◆ **What to work on**
Write back, word for word, the lines from the one containing "This screenshot has width=974, height=614." to the end of the listing below. Include nothing else, and no pictures.

◆ **Input**
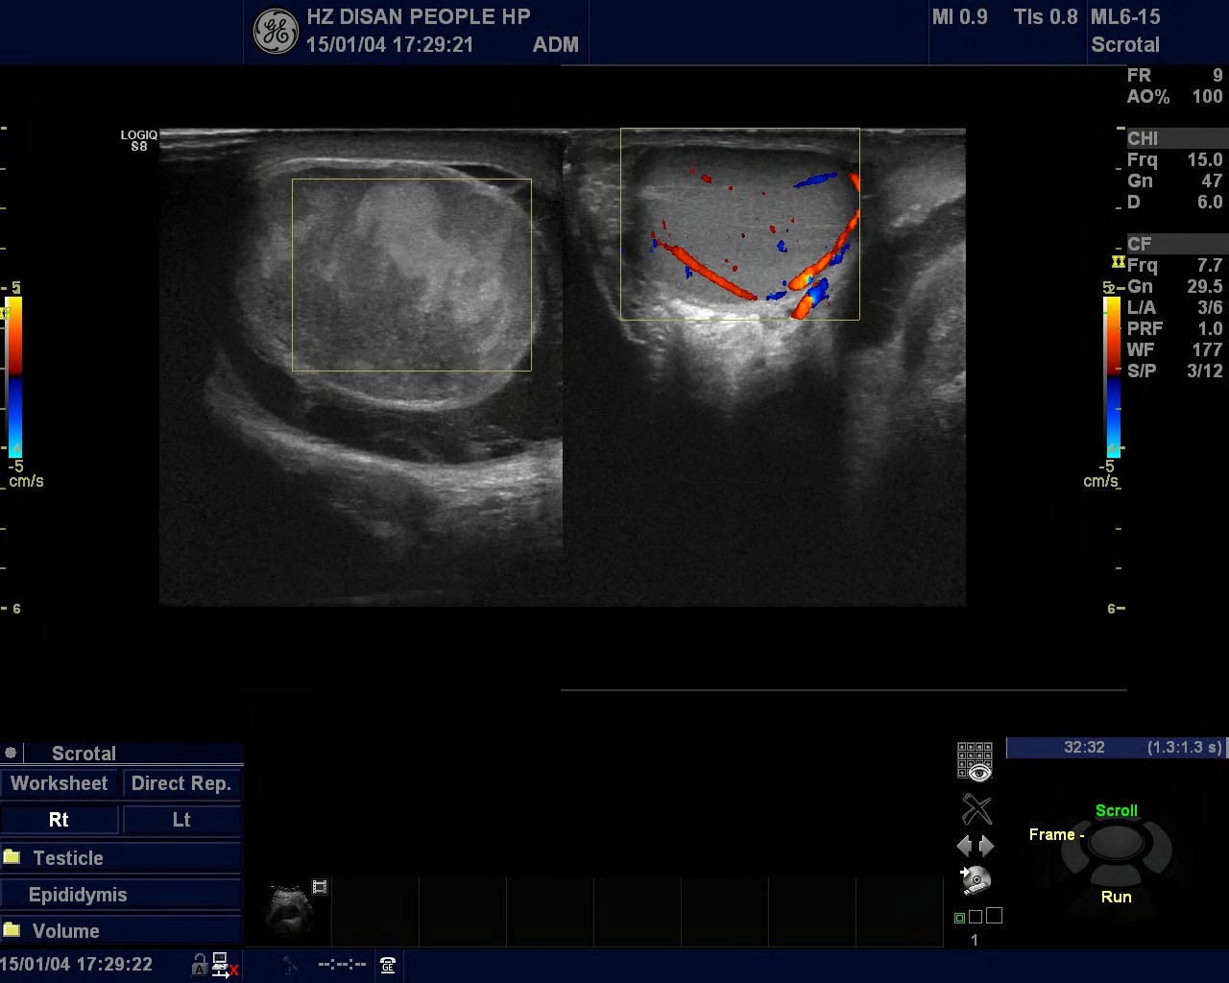Click the caps lock padlock icon
This screenshot has width=1229, height=983.
[x=199, y=965]
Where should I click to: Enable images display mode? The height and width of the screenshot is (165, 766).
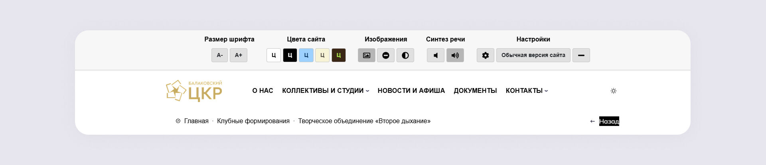(366, 55)
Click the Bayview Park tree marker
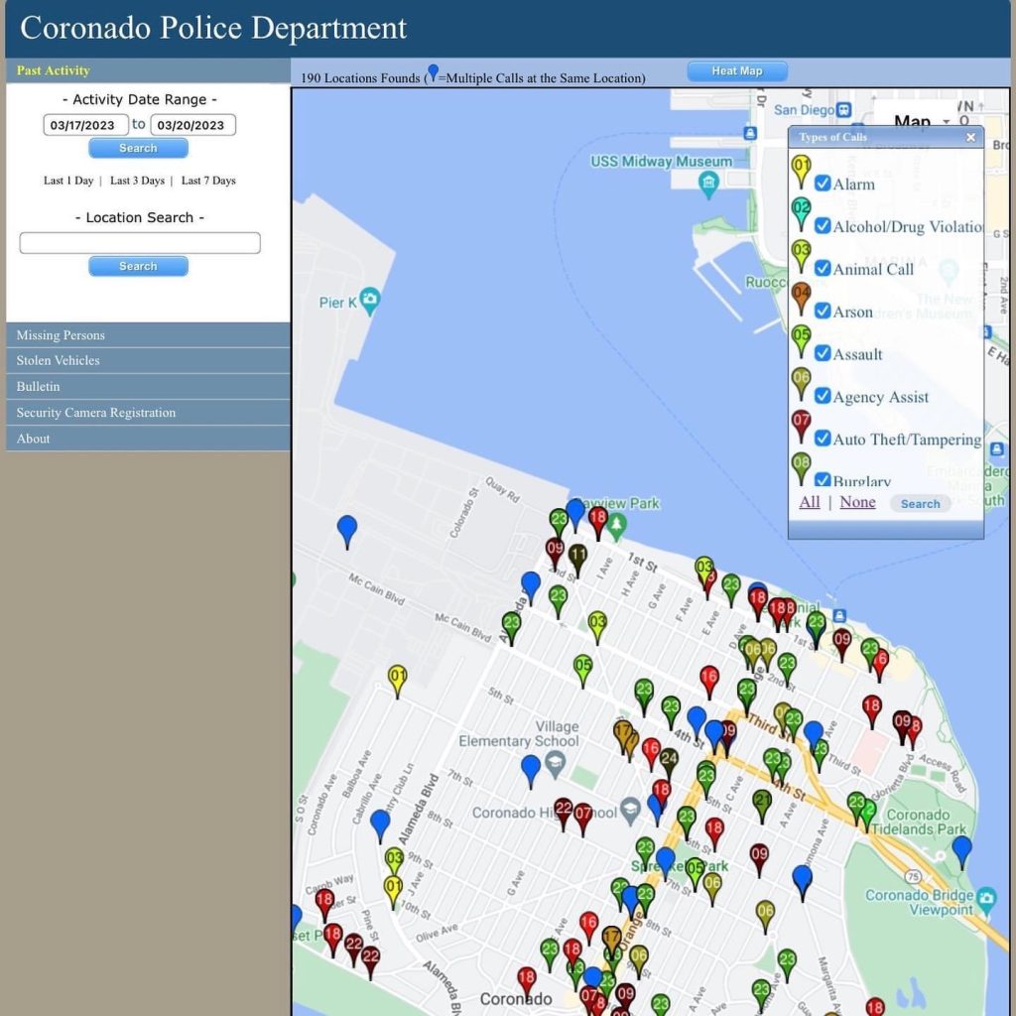 [x=616, y=524]
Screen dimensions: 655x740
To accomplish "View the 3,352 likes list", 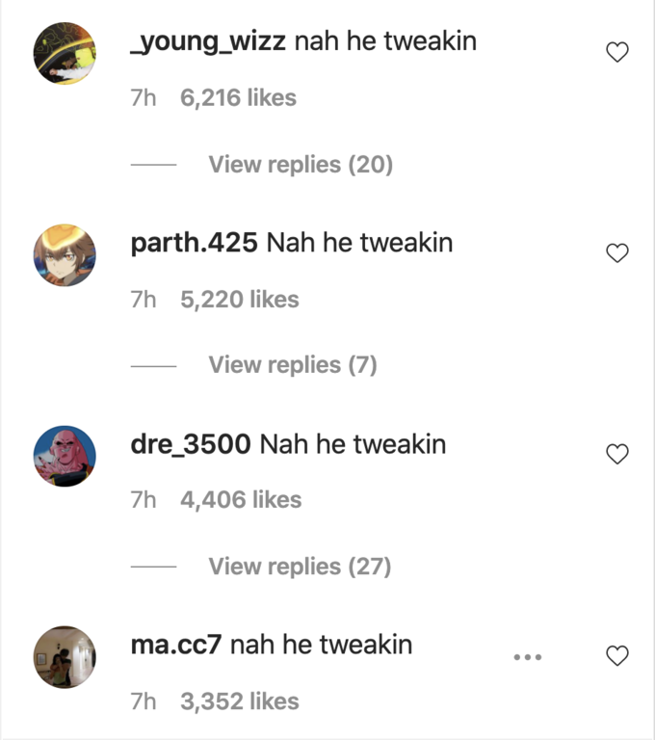I will click(x=240, y=701).
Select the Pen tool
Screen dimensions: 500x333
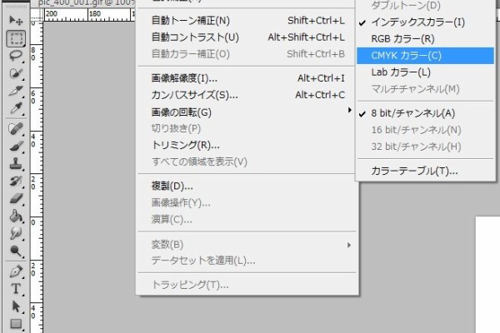coord(15,271)
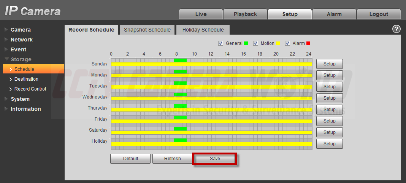Open the Live view tab
Screen dimensions: 406x183
(x=201, y=14)
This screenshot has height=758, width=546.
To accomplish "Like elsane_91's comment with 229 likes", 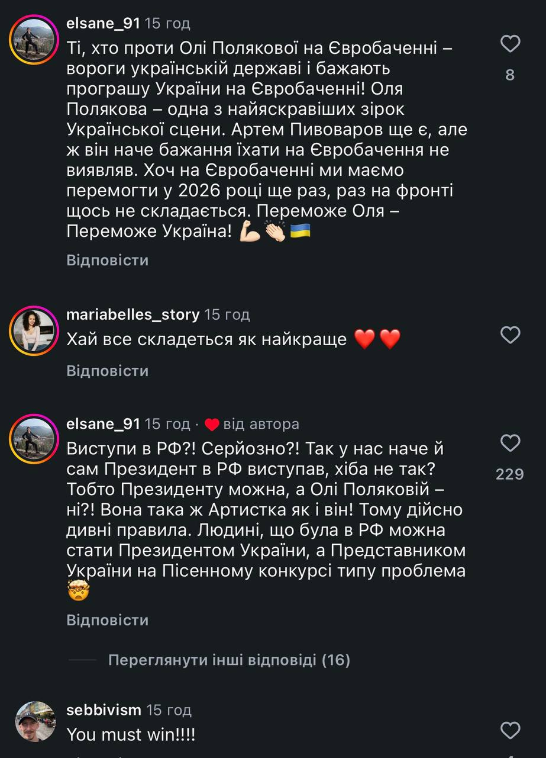I will pyautogui.click(x=510, y=443).
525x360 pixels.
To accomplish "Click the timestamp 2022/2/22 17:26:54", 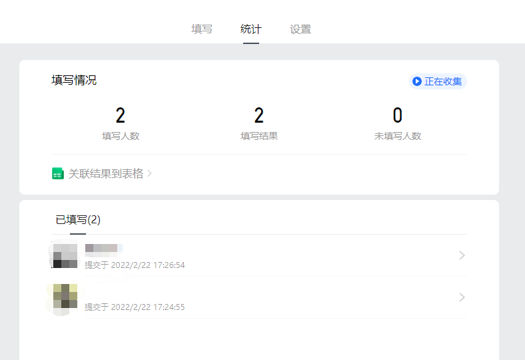I will pyautogui.click(x=147, y=265).
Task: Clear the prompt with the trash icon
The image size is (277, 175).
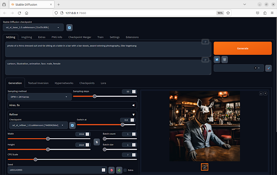Action: (x=224, y=59)
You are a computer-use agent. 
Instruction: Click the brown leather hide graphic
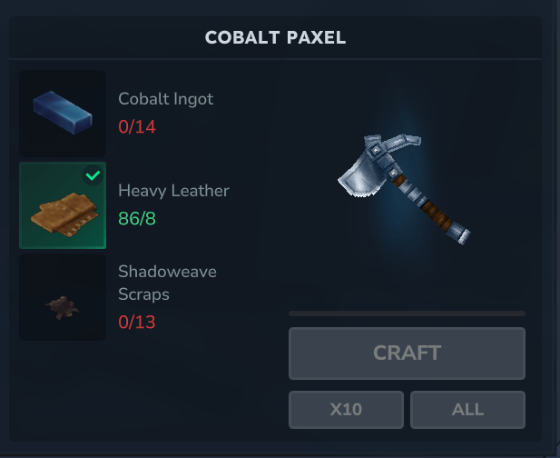coord(64,214)
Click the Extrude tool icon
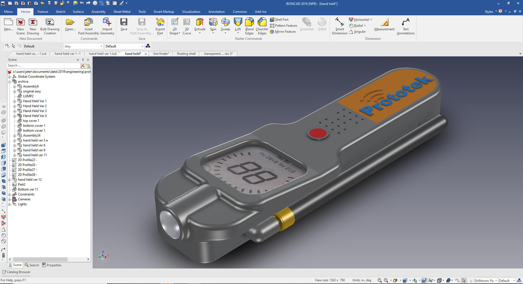 (200, 22)
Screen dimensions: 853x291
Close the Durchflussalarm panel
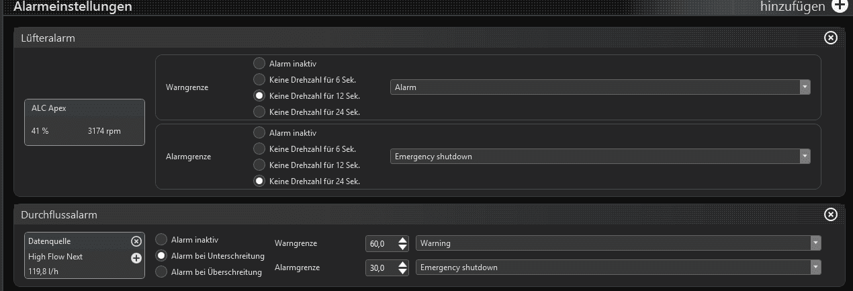point(831,215)
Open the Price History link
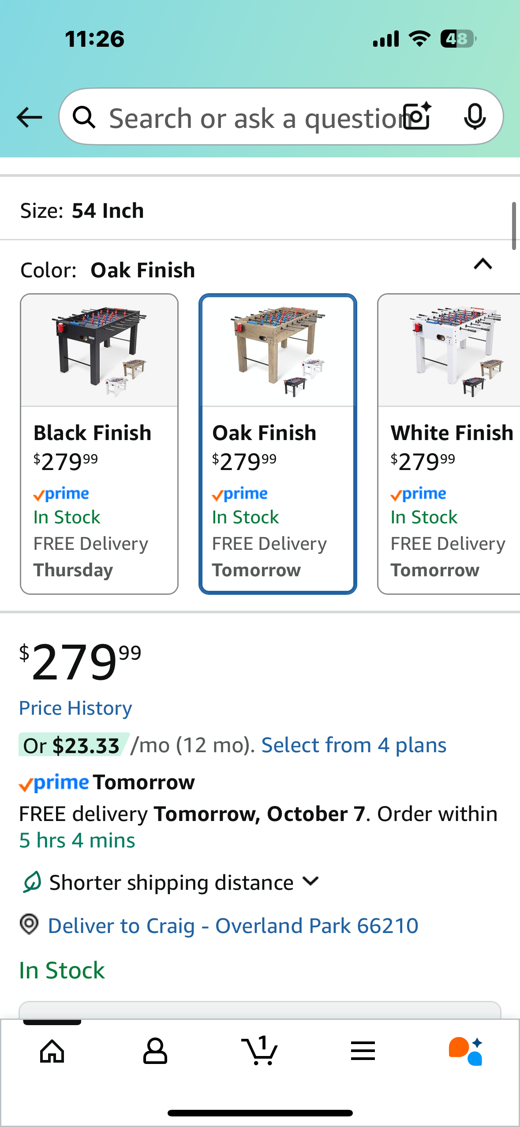Screen dimensions: 520x1127 tap(75, 708)
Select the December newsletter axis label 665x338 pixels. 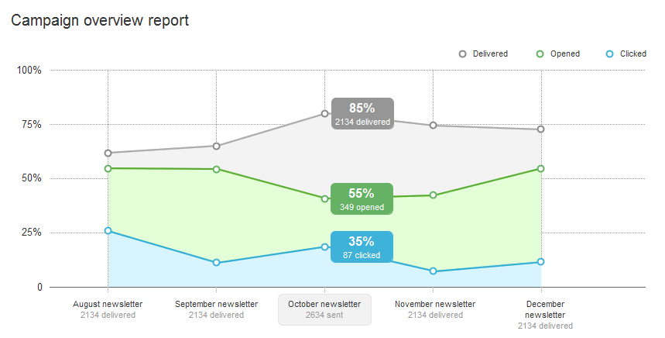(545, 314)
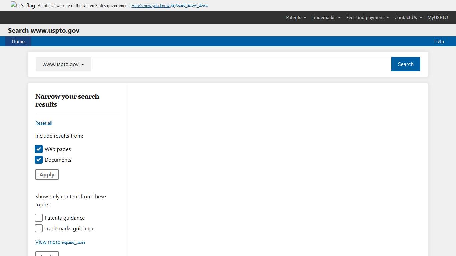Enable the Trademarks guidance topic filter
The width and height of the screenshot is (456, 256).
click(39, 228)
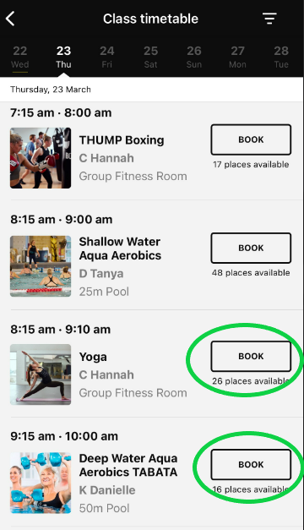The width and height of the screenshot is (304, 530).
Task: Switch to Sun 26 date tab
Action: pos(194,57)
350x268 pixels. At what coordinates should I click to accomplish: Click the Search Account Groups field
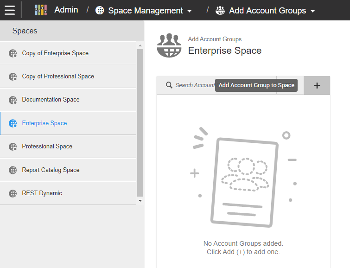pos(195,85)
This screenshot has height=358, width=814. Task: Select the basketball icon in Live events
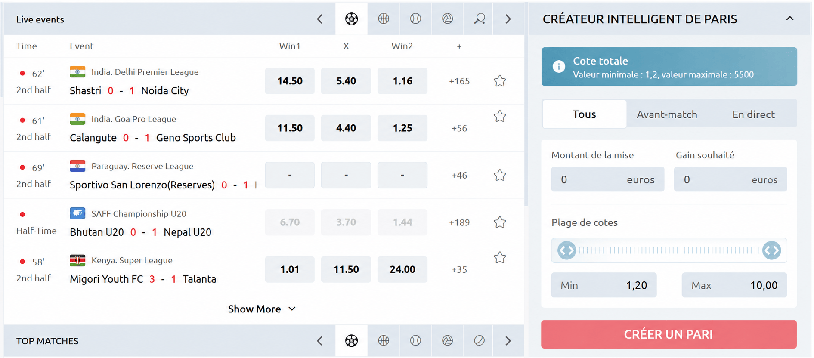click(383, 19)
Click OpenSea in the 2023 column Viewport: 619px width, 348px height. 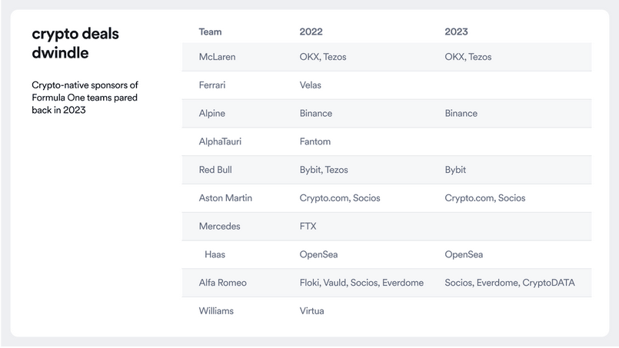point(464,254)
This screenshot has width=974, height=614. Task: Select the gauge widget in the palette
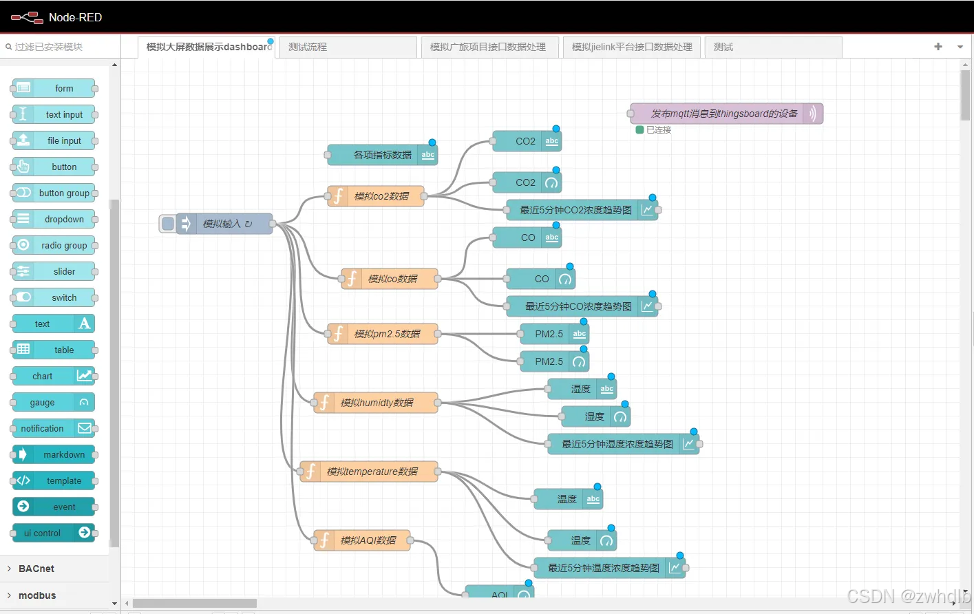[54, 402]
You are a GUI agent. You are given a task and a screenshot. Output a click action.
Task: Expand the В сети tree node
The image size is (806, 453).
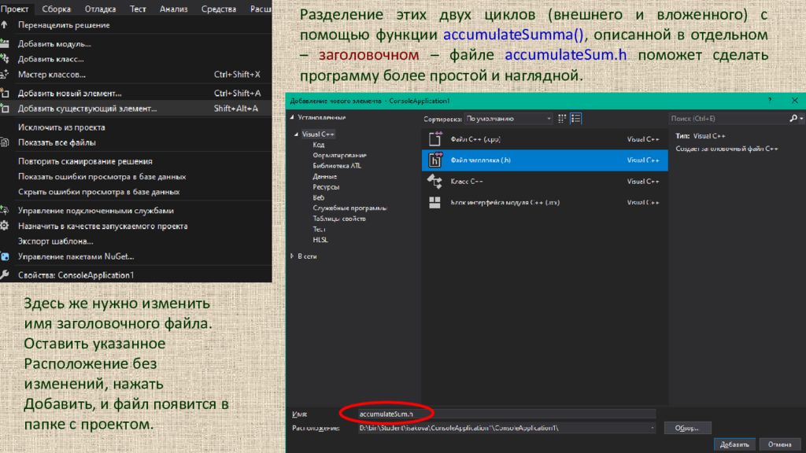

◆ **Result below**
This screenshot has width=974, height=614. Task: Select the gauge widget in the palette
[54, 402]
You are a GUI agent. You are given a task and a screenshot. Output a click action.
Task: Expand the В сети tree node
The image size is (806, 453).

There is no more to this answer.